> TASK REQUIREMENTS
Copy the entries below word for word, minus the pictures.

════

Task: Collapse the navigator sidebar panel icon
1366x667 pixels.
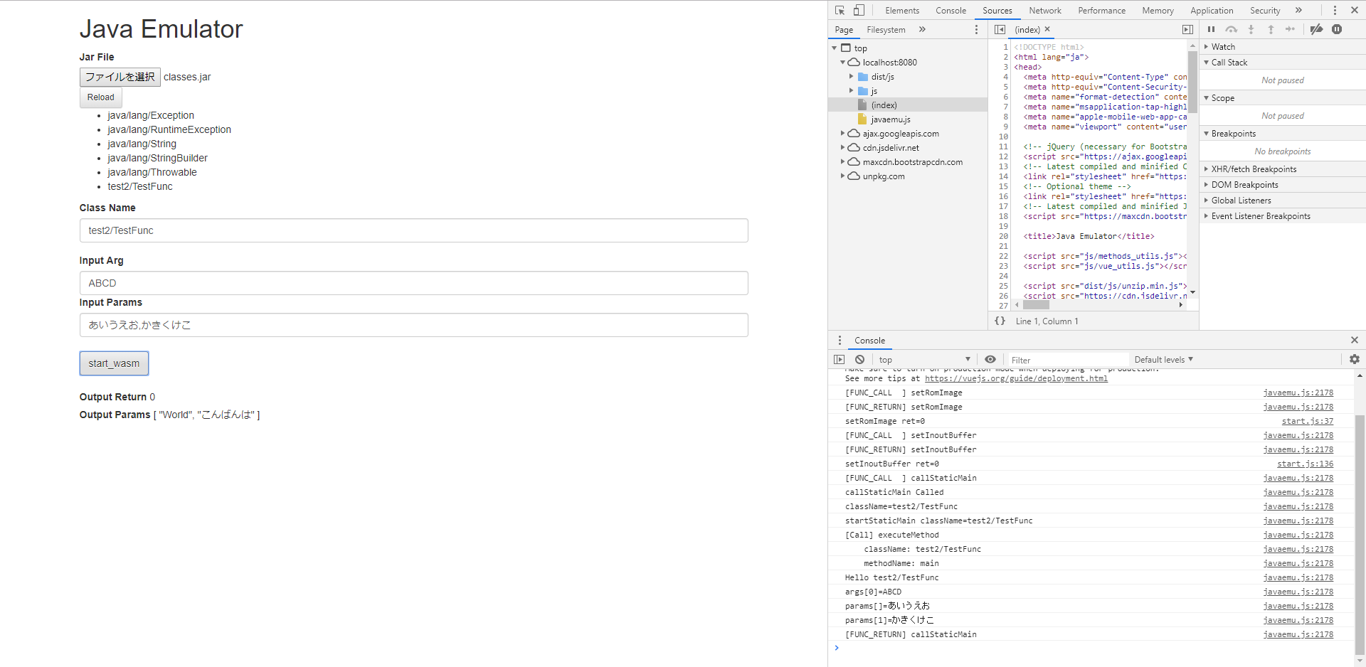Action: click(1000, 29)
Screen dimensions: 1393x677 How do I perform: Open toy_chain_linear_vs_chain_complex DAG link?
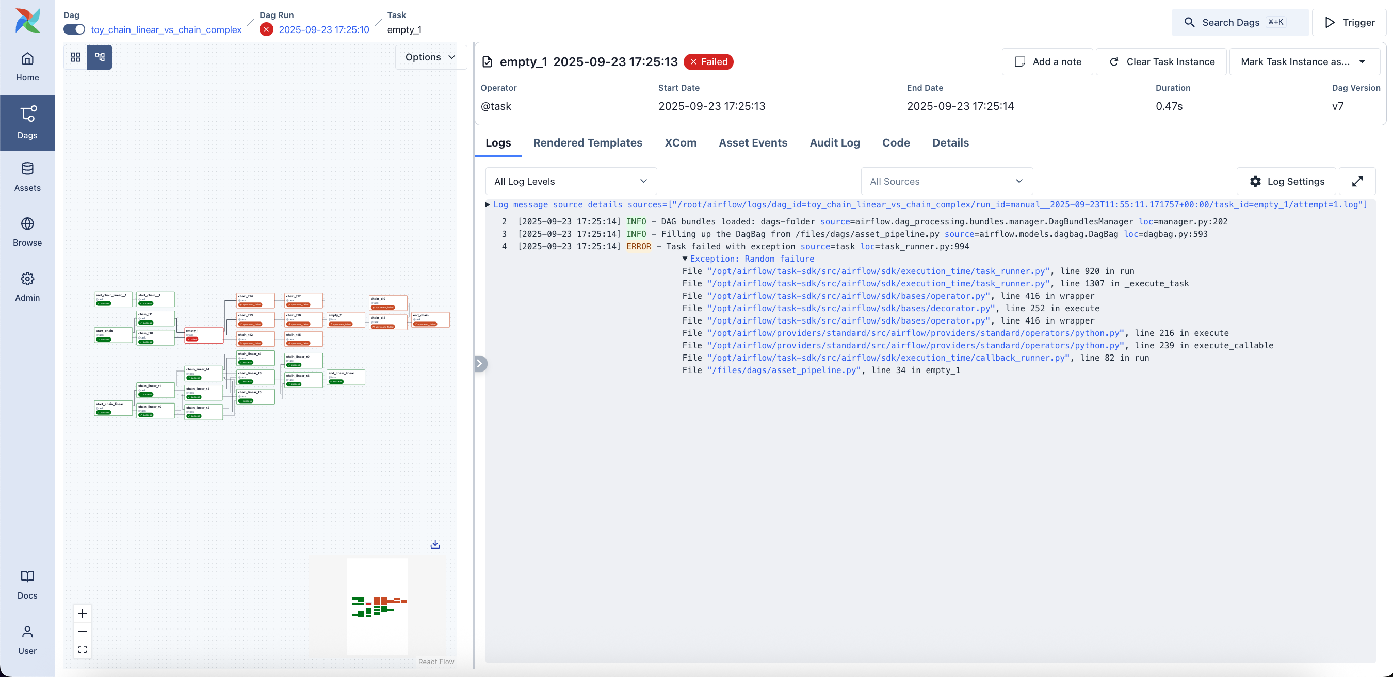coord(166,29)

════

> WRITTEN REPLY
Task: Collapse the navigator sidebar panel icon
1366x667 pixels.
Action: click(1000, 29)
Screen dimensions: 1393x677 How do I perform: Open toy_chain_linear_vs_chain_complex DAG link?
coord(166,29)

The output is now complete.